Heroes come in all shapes and sizes. For India these past few weeks they have come thick and fast: Rahane for assuming the reins with such assurance and clarity of purpose, Gill for the sort of strokeplay – those half cuts, half drives through cover, sure, but also the odd defensive shot – which leaves you with little doubt you will be watching him for years on end. Mohammed Siraj, bowling lines, nipping it around, testing the batsmen in the consistent way you rarely used to see from Indian seamers but which now, with the bar raised by Bumrah, you expect. Pant, of course Pant, his instinctive power and desire to attack supplemented by his blithe, hitherto unshaken confidence. These are just some of the people who helped secure a series win for the ages, and then some.
Then there is Pujara. Modern cricket’s great outlier; a man you could term an anti-hero if such a description didn’t have overtones of cool. Because cool is something Pujara has never been and will never be, but this is of no matter because being cool is something which will never cross his mind. One of the signature effects of the evolving hegemony of short form cricket is the way in which, in most circumstances, the raison d’etre of batting has become the need to score as many runs as possible as quickly as possible. Technical merit is optional, as is fear of dismissal. If you can’t score quickly you’re better off getting out. When this attitude trickles into the mindset of a team in long-form cricket, they can quickly start to resemble lemmings plunging off a cliff. The comical Sri Lankan first innings at Galle exemplified this.
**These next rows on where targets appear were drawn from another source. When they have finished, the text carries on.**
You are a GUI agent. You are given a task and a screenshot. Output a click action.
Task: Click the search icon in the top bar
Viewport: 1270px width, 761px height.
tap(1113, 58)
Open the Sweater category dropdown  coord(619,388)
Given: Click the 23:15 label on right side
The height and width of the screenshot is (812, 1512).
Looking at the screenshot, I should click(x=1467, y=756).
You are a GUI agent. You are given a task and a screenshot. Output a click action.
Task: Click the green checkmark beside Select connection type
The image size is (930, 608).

Pujara has never subscribed to this approach, and, as he gets older, he gives the impression of someone who increasingly wants, almost self-consciously, to reject it. And it is easily forgotten that where the nature of a game is not rigidly circumscribed by a finite number of overs it is always helpful not to lose your wicket. It is more important that you are still out there, even if your ponderousness and lack of style can start to frustrate your own supporters. If it is doing that to them you can be sure that it is having a far worse effect on the opposing side.
Pujara can easily be defined by what he is not. He is not cool, he does not score quickly, he does not have the charisma of Kohli or the hair of Siraj. What he does have is a pile of runs and an ocean of bravery. For all that many of his responses to the barrage of short balls he faced in the second innings in Brisbane were inadequate and revealed a chink in his armour which other bowlers will seek to exploit, his ability to withstand danger and pain to preserve his place at the crease had echoes of another batsman who wore the white rose of Yorkshire in a very different place and time.
In his reflexive stubbornness, his rejection of the batting zeitgeist, and the way in which the staccato nature of his technique often masks his class, there is a tendency for Pujara to remind me of Shivnarine Chanderpaul. There were times in his more extreme moods when Chanderpaul seemed to have forgotten that the fundamental purpose of batting is to score runs, and, in his latter days in the West Indies side there was the question of who, if not him, was going to do so. This is less of an issue for Pujara, not because he doesn’t start to look like that at times – he very much does – but that these days he always has someone, Kohli, or Gill, or Rahane, or Pant, who will score rapidly at the other end.
Soon, against England, he will check his grip and resume his stance. If he does it once he will probably do so hundreds and hundreds of times. He will not be cool, but for as long as he is batting, it will not matter.